TEXT PASSAGE

Roseaplagis artizona

Scientific classification
- Kingdom: Animalia
- Phylum: Mollusca
- Class: Gastropoda
- Subclass: Vetigastropoda
- Order: Trochida
- Family: Trochidae
- Subfamily: Cantharidinae
- Genus: Roseaplagis
- Species: R. artizona
- Binomial name: Roseaplagis artizona (A. Adams, 1853)
- Synonyms: Cantharidus artizona A. Adams, 1853 (original combination); Cantharidus sanguineus bakeri (C. A. Fleming, 1948); Cantharidus caelatus elongatus (Suter, 1897); Cantharidus sanguineus bakeri Fleming, 1948; Cantharidus sanguineus var. elongata Suter, 1897; Gibbula micans Suter, 1897; Micrelenchus (Plumbelenchus) artizona (A. Adams, 1853); Micrelenchus artizona (A. Adams, 1853); Micrelenchus sanguineus bakeri C. A. Fleming, 1948;

= Roseaplagis artizona =

- Authority: (A. Adams, 1853)
- Synonyms: Cantharidus artizona A. Adams, 1853 (original combination), Cantharidus sanguineus bakeri (C. A. Fleming, 1948), Cantharidus caelatus elongatus (Suter, 1897), Cantharidus sanguineus bakeri Fleming, 1948, Cantharidus sanguineus var. elongata Suter, 1897, Gibbula micans Suter, 1897, Micrelenchus (Plumbelenchus) artizona (A. Adams, 1853), Micrelenchus artizona (A. Adams, 1853), Micrelenchus sanguineus bakeri C. A. Fleming, 1948

Species of gastropod

Roseaplagis artizona is a species of sea snail in the family Trochidae, the top snails.

==Description==
The height of the shell attains 3.5 mm, its diameter 4 mm. The very small shell is subperforate or imperforate. It has a conical shape. It is slightly iridescent and shining. The sculpture consists of fine spiral lirae, about 15 on the penultimate whorl. The growth lines are inconspicuous. It has a light yellow colour with radiate oblique broad streaks of dark brown. The intervals are filled with a few light brown dots. The base of the shell is tessellated with yellowish and brown. The epidermis is very thin, the pearly inner layer shining partly through it.

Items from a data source
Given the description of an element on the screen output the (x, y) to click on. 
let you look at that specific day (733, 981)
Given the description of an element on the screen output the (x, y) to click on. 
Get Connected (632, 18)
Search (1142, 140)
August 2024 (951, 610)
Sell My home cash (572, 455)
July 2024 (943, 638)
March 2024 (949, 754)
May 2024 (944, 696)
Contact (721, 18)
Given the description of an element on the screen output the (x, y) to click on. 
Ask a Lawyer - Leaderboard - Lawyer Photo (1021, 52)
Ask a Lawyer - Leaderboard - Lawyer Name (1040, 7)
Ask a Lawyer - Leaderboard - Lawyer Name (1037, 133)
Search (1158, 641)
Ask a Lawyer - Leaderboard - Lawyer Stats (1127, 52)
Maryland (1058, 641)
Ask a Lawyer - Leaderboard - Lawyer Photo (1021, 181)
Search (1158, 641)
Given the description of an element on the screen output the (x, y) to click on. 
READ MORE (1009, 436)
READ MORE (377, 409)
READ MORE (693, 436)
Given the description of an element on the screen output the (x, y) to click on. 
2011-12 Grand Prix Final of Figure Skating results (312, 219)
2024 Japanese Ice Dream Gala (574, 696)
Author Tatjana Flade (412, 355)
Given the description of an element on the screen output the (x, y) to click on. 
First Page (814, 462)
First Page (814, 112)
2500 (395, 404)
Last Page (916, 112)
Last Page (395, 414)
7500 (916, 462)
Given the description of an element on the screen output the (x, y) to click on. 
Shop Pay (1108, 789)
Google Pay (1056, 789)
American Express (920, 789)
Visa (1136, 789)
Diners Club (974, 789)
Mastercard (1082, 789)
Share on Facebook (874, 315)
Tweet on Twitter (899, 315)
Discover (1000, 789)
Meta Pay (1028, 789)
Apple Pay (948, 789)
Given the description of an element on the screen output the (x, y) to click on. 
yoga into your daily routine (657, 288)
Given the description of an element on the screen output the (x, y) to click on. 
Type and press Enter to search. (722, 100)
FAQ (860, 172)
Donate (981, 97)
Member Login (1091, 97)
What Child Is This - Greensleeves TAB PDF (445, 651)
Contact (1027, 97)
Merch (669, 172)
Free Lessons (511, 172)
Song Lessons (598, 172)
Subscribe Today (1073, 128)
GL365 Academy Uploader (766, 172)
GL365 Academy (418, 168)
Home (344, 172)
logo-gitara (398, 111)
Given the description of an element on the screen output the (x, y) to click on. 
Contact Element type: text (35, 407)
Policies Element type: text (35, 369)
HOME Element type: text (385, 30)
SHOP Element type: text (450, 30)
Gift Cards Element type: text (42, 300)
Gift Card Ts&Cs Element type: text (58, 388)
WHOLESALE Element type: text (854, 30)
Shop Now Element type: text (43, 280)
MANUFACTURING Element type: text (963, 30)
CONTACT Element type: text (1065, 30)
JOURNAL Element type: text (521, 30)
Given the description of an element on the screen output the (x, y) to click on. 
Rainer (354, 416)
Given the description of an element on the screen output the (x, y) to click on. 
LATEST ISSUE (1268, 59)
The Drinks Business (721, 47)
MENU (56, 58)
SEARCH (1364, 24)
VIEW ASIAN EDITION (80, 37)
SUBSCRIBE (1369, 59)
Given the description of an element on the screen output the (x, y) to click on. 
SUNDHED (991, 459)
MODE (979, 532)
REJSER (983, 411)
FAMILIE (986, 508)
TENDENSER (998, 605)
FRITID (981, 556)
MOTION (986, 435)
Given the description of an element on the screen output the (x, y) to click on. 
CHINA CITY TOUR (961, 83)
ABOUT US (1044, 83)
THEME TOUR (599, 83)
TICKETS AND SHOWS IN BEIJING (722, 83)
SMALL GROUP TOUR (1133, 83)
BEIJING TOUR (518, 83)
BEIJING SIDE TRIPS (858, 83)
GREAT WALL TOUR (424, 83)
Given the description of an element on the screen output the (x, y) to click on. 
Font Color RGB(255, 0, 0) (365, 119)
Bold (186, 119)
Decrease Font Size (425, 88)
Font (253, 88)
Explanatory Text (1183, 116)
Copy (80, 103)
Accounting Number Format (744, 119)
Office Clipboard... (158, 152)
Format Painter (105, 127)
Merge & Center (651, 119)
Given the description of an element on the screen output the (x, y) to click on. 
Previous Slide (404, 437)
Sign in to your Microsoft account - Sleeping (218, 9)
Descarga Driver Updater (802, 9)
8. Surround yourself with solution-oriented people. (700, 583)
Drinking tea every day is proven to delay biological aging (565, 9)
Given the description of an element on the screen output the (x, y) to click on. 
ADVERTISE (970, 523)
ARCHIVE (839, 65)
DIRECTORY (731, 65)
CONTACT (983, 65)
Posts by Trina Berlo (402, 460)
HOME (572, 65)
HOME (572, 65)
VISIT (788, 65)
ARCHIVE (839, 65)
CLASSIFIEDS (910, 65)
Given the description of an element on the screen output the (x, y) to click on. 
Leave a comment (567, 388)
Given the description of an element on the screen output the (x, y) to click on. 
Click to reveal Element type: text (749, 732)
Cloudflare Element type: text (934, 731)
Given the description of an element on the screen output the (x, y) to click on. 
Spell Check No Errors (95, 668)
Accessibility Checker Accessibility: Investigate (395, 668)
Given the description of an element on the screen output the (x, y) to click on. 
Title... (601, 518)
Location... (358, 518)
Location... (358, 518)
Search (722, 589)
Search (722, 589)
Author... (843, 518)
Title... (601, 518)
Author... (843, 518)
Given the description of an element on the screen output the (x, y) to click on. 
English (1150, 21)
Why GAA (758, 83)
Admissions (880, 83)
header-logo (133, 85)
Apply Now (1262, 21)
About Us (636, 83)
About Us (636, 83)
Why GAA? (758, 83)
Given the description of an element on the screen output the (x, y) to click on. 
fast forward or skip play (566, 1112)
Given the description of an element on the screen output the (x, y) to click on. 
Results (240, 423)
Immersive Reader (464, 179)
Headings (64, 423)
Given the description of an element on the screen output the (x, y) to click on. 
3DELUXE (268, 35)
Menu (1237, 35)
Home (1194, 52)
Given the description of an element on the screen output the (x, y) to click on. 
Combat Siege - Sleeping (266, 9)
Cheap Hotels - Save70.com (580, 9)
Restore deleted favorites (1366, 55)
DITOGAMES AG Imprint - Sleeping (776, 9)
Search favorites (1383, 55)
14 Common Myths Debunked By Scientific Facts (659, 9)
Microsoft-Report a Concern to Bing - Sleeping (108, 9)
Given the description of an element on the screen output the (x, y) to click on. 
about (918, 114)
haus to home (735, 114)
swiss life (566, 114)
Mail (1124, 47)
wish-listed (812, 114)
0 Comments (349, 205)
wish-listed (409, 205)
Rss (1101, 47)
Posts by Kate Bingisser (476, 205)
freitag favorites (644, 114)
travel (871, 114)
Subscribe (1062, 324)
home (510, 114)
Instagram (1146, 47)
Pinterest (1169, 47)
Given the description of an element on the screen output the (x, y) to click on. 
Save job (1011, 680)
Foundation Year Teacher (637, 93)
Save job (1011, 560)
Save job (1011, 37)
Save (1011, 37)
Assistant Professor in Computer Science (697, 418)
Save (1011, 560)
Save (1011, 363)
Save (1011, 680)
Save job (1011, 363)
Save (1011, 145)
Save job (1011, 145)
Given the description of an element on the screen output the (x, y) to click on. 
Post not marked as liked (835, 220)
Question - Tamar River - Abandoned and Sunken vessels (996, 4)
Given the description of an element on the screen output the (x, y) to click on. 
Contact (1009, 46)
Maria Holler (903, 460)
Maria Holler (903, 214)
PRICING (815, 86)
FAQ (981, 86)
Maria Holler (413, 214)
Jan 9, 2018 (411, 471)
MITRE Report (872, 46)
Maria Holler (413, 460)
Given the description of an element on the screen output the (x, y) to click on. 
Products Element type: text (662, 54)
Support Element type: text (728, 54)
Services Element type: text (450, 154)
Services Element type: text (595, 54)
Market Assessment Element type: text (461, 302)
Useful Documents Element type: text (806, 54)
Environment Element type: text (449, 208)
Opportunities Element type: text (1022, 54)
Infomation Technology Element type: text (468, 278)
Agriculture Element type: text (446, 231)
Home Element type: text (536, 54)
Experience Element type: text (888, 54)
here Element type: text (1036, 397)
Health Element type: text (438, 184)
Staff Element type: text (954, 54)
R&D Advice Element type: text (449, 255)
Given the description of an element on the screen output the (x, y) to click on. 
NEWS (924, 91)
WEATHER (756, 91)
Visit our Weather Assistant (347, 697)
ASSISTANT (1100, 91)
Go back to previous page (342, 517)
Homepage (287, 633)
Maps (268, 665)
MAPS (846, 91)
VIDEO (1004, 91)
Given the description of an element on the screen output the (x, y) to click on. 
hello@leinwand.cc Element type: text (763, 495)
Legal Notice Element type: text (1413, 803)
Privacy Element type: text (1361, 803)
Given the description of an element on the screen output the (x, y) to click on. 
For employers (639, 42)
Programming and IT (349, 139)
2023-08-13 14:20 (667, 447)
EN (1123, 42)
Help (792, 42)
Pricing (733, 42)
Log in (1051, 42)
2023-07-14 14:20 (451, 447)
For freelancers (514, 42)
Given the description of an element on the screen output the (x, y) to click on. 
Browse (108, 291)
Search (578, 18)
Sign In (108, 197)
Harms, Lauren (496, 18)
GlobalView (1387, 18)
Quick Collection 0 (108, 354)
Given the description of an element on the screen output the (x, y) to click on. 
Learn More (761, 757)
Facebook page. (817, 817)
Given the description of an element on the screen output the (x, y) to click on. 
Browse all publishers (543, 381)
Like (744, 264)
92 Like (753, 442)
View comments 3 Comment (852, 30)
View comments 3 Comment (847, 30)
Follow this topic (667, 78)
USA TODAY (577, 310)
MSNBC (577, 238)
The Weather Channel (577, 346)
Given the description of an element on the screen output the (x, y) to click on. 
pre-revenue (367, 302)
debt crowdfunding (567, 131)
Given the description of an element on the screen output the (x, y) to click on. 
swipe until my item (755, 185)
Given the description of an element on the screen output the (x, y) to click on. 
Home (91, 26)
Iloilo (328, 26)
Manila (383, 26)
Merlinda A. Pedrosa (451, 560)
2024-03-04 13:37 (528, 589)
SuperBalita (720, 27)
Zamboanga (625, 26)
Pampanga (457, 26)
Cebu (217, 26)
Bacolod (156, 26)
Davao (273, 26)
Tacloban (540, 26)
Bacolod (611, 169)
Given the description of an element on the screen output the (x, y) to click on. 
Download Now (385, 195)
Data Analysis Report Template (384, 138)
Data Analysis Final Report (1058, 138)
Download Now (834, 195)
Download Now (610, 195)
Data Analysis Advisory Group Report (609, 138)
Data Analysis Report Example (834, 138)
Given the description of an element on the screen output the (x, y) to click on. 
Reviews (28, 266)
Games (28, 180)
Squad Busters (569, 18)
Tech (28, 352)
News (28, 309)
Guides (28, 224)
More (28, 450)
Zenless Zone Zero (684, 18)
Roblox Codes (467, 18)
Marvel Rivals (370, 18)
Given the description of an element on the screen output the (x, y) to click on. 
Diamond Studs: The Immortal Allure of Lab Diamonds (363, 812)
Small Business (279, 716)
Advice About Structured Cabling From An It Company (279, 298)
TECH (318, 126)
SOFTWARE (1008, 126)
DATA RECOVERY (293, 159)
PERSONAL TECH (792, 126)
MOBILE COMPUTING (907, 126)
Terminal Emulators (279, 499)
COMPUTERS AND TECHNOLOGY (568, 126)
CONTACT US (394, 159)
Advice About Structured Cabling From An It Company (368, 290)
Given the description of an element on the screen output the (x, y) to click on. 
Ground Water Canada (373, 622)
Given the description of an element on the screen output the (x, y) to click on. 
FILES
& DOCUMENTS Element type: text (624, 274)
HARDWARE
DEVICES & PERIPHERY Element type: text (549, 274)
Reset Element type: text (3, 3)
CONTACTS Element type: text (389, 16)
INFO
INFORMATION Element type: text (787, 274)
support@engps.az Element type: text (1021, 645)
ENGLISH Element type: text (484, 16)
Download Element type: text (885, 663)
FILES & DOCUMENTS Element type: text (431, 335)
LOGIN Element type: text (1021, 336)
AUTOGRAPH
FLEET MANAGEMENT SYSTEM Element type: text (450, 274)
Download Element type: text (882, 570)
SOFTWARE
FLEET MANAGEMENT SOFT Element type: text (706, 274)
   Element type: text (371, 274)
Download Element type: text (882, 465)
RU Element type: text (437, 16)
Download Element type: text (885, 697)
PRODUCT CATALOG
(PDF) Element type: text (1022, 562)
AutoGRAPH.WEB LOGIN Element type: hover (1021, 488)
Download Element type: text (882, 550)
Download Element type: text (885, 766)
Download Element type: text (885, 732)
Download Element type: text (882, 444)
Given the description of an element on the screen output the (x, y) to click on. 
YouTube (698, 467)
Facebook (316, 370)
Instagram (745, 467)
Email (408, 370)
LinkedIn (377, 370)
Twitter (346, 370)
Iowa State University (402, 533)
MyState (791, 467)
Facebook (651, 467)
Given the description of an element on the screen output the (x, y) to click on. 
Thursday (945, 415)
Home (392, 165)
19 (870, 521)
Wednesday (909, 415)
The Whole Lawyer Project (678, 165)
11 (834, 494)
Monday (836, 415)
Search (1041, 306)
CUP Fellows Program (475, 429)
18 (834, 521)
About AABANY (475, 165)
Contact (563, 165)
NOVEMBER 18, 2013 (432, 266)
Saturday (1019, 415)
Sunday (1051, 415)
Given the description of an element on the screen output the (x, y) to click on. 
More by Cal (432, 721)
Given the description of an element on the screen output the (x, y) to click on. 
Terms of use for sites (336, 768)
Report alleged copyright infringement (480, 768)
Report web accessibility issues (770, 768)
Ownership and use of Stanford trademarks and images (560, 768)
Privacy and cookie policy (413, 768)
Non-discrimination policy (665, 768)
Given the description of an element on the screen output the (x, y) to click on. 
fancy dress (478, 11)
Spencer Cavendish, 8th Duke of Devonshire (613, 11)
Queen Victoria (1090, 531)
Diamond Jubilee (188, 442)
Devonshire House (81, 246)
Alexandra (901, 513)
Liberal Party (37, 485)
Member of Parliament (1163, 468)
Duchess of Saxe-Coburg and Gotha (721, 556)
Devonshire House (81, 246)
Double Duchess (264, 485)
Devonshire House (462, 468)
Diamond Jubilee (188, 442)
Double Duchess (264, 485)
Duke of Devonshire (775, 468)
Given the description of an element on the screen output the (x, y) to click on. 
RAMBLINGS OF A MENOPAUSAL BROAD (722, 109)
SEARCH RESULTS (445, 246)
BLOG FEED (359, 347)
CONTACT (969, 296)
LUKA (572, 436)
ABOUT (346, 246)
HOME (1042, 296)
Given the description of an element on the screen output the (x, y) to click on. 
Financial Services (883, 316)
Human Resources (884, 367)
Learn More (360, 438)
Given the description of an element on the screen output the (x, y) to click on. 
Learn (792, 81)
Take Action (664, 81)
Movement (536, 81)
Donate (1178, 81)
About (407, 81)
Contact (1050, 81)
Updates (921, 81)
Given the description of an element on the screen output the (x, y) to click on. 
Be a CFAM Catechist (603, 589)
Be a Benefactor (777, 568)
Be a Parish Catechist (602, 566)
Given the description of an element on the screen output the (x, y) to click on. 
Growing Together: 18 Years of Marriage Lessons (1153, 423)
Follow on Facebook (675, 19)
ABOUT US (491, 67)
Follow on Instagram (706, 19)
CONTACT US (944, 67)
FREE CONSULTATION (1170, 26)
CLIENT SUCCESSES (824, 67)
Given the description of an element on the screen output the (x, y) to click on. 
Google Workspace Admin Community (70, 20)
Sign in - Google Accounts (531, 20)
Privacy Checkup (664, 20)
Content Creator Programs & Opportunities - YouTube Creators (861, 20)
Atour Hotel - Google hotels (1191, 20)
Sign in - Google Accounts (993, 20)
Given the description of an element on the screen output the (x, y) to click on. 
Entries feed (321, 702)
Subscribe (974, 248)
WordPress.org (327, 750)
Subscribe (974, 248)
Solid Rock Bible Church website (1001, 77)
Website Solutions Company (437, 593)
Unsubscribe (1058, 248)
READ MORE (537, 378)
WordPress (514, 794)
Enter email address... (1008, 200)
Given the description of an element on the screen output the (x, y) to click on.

REQUIRED ACTIONS
**a.** According to the text on Roseaplagis artizona, about how many fine spiral lirae are on the penultimate whorl?
**b.** Continue the text on the sea snail Roseaplagis artizona, starting after its last sentence.

YOUR RESPONSES
**a.** About 15.

**b.**
The spire is conic with its height greater than that of the aperture. The sides are very slightly convex. The protoconch is small, acute, and consists of two convex, light-brown, and finely spirally striate whorls. The six whorls are flatly convex. The body whorl is keeled at the periphery. The base of the shell is convex. The sutures are very little impressed. The slightly oblique aperture is subquadrangular. The interior is silvery and finely lirate. The outer and basal lip are sharp, angled where they meet, margined with a white bead. The columella is subvertical, slightly arched, with a slight swelling in the middle. The umbilicus is partly or completely covered by the columella expansion. The white umbilical tract is slightly impressed.

==Distribution==
This marine species is endemic to New Zealand.